Como siempre me pasa, dedicarle tiempo a pensar y escribir sobre un tema en mi vida, en este caso la discusión, me permite poner foco, prestar atención, registrarlo en mi cotidianeidad y, a partir de ese registro, decidir si quiero intentar cambiar algo de lo que hago o no hago. 

Crecí convencida de que había una sola verdad, que el desafío era encontrarla y aferrarse a ella y que la religión me podía dar todas las respuestas y argumentos en ese camino.  Así fui educada.  Ya no creo en la fuente religiosa, pero confieso que todavía a veces me sorprendo a mí misma buscando o sosteniendo “la única verdad” sobre algo.  Cuando se me impone este modo aprendido, quedo limitada a la hora de complejizar, de valorar la tensión y la diversidad de miradas, de preguntas y respuestas, de dejarme interpelar por las opiniones ajenas. Con mucho trabajo personal, puedo identificar esa voz interna, mantenerla a bastante a raya y que ya no sea al menos la predominante.

Tanto ahora en este contexto en Argentina, como en otros momentos de mi vida con personas en particular, algo que me pasa es que siento que no están dadas las condiciones para entrar en una discusión.   El diálogo no es posible, hablamos diferentes “idiomas”, no percibo apertura de mi parte y de parte de la o las otras personas para dar lugar a las opiniones ajenas, sino intentos de imponer. 

En esos casos, a veces igual lo intento impulsivamente y me resulta frustrante, hasta triste.  No valen la pena para mí esas discusiones.  La opción opuesta que a veces también me sale es quedarme callada. No la descarto, puede ser conveniente a veces.

Hay otras actitudes intermedias que probé en esas situaciones y me resultan más satisfactorias. Una consiste en simplemente sonreir.  Pero no de un modo complaciente sino con ironía, de un modo que queda claro que no coincido.  Esta opción me gusta mucho, siento que me resguardo a la vez que me pronuncio de un modo claro pero sutil.  Otra actitud que probé es sólo decir “no estoy de acuerdo” y nada más.  Si intentan que me explaye en mi opinión o mis argumentos, he respondido por ejemplo que no me interesa entrar en una discusión sobre ese tema en ese momento, que no parece que vaya a ser constructiva.  Si me parece que amerita, puede ser que exprese en forma breve mi postura, sin entrar en diálogo con las otras opiniones o responder a argumentos con los que desacuerdo.  La imagen que me viene es la de mantener “compartimentos estancos”, digo brevemente “yo pienso [esto], pensamos diferente”.  Y punto.  

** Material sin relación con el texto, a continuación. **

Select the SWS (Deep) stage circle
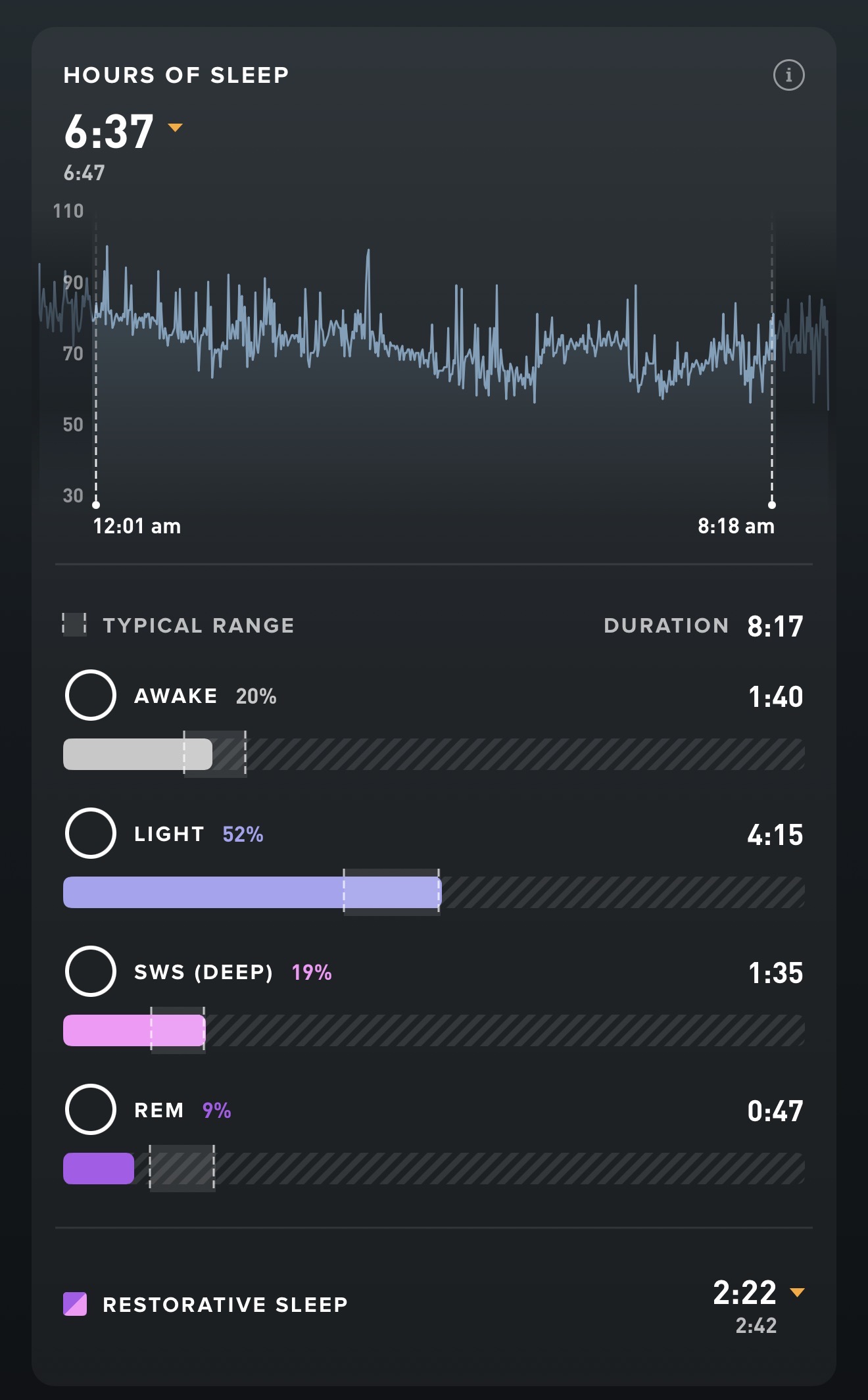 click(x=91, y=971)
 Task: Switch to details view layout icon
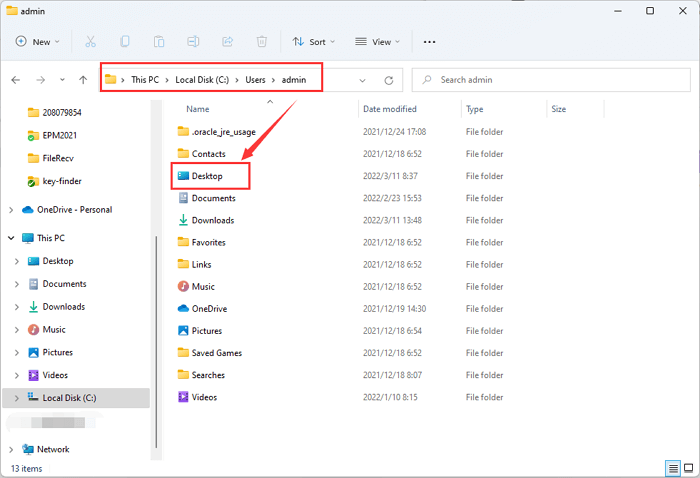(673, 468)

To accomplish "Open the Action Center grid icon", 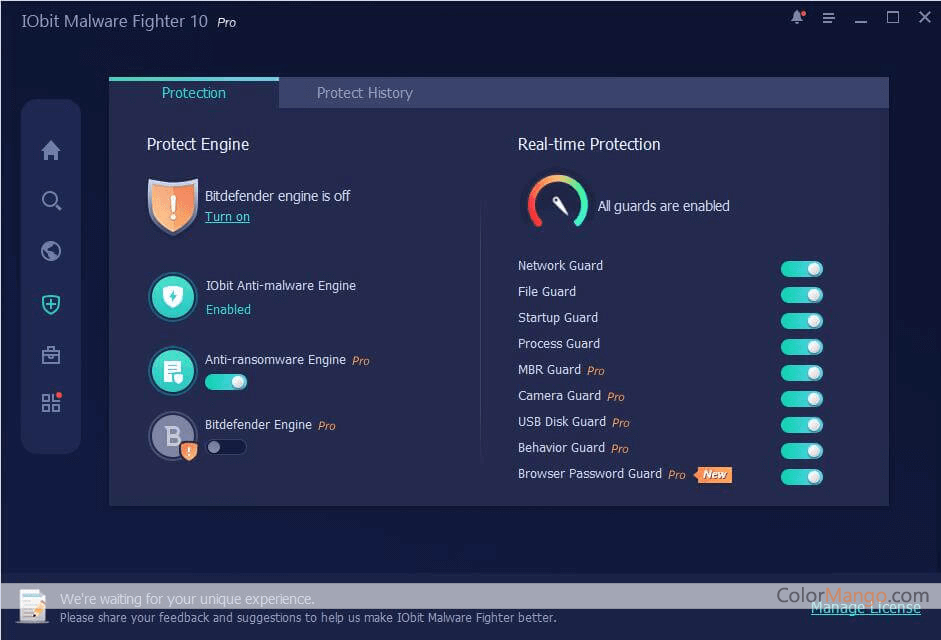I will click(x=51, y=403).
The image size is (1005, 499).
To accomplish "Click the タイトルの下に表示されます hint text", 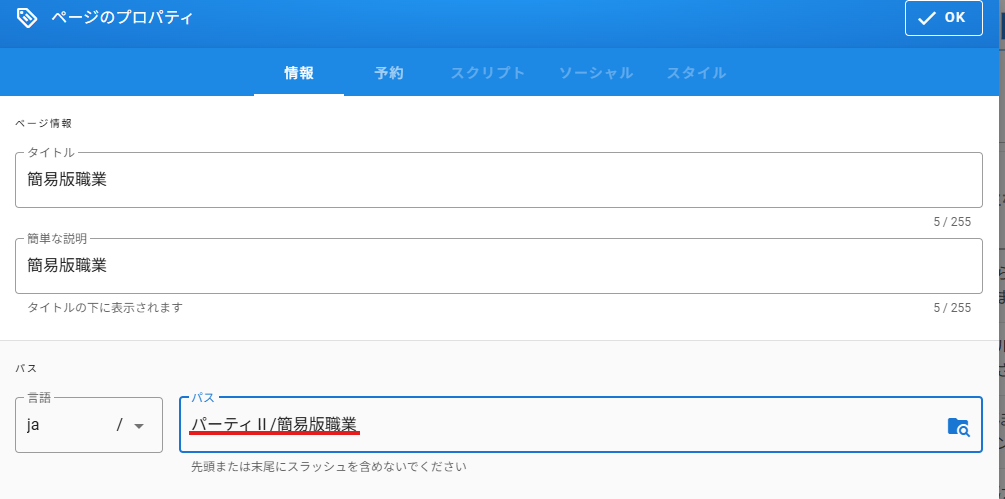I will pos(105,308).
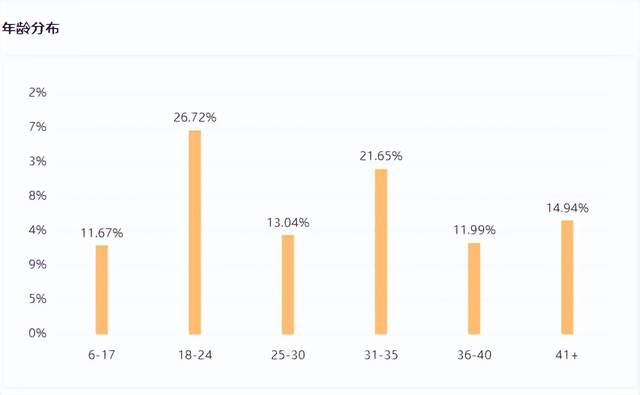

Pero las conversaciones que más disfruto y valoro son aquellas en las cuales puedo intercambiar opiniones diferentes de forma no agresiva, con actitud de búsqueda, de exploración, de compartir. Cuando me siento escuchada, que las otras personas intentan entenderme y yo a ellas.  En ese clima logro elaborar, profundizar, reflexionar y cuestionar mis propias ideas.  Me siento enriquecida. En los grupos de reflexión, talleres y círculos feministas en los que participo generamos esta forma de conversar y pensar juntas.  Esas experiencias me permiten encontrar mi voz, cuestionarme, validarme, enriquecerme y adoptar gestualidades nuevas que puedo llevar a otros ámbitos.  

Para terminar, en línea con lo que propone Clarissa Pinkola Estés en “Mujeres que corren con los lobos”, mis voces internas hablan entre sí y, generalmente, no coinciden, sino que discuten.  Por eso necesito negociar conmigo misma. Reconocer que la confrontación existe aún dentro de mí misma aumenta mi confianza respecto de lo valioso de la diversidad de opiniones y voces afuera.